• **Task goal**:
Please render the material below as a numbered list with one entry per line and no blank lines. Leave the pictures out.

• **Records shown**:
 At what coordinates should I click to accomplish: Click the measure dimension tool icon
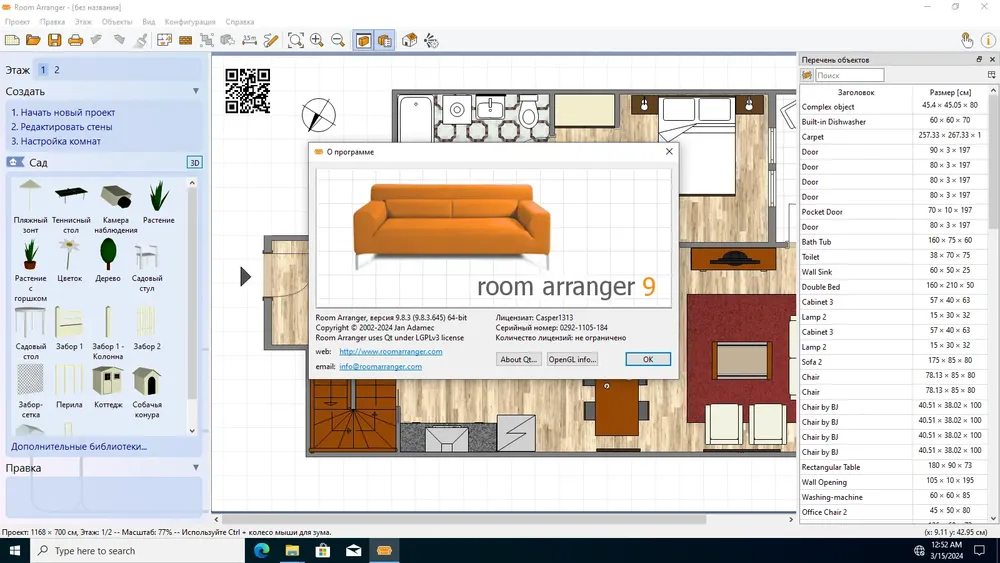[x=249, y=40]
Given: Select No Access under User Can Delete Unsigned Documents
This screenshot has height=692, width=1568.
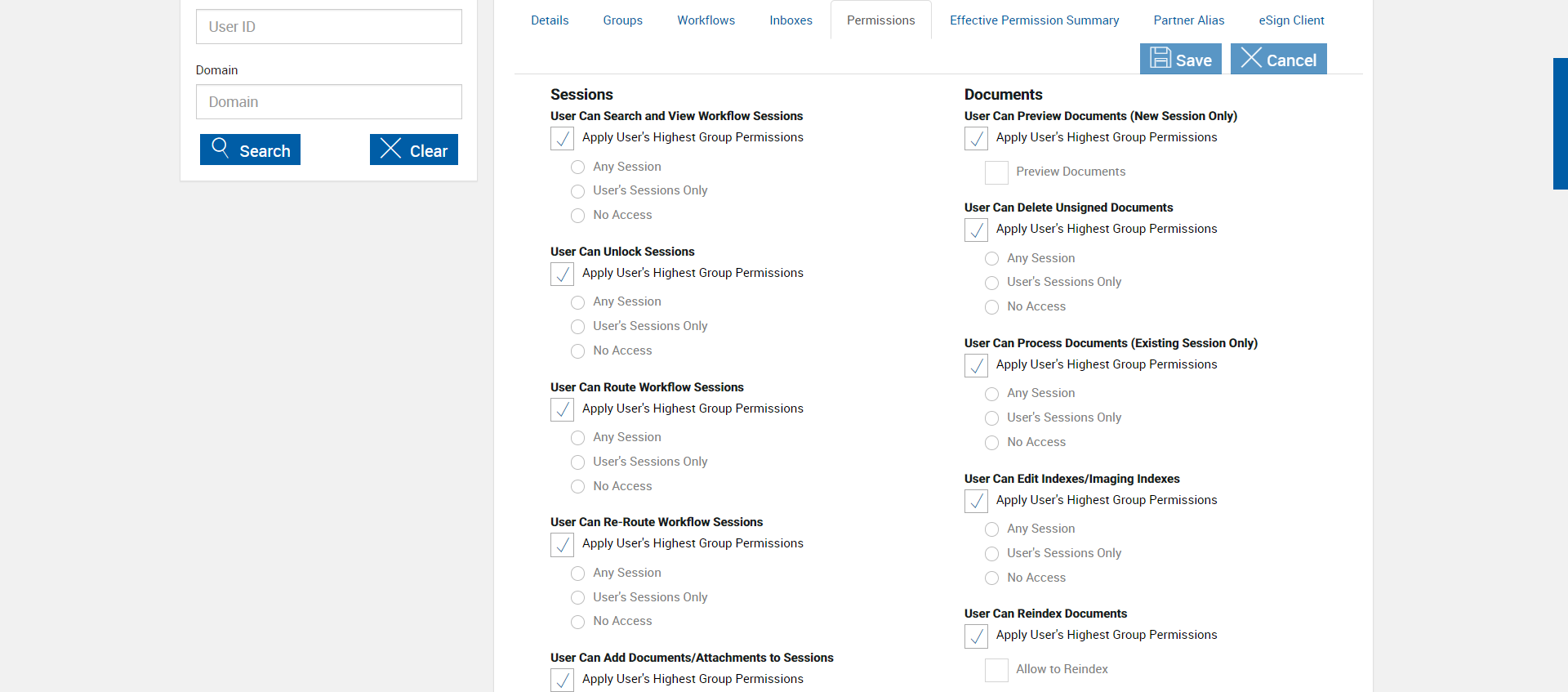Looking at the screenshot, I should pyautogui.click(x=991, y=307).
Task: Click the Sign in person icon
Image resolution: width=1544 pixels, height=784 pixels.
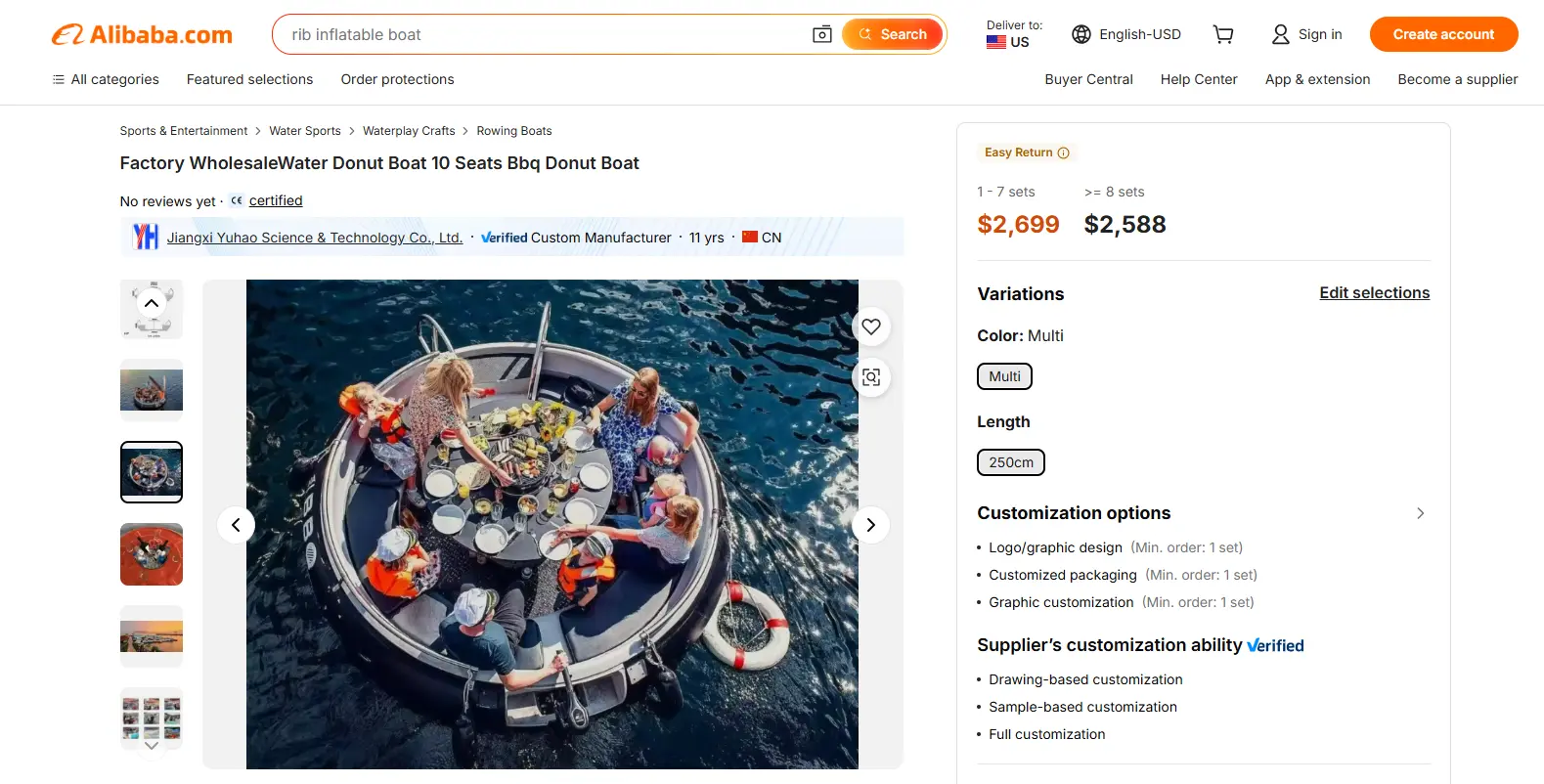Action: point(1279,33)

• **Correct result**:
1.  At what coordinates should I click to accomplish: Click the measure dimension tool icon
2. [x=249, y=40]
3. Given: Select No Access under User Can Delete Unsigned Documents
4. This screenshot has height=692, width=1568.
5. Looking at the screenshot, I should pyautogui.click(x=991, y=307).
6. Task: Click the Sign in person icon
7. Image resolution: width=1544 pixels, height=784 pixels.
8. Action: point(1279,33)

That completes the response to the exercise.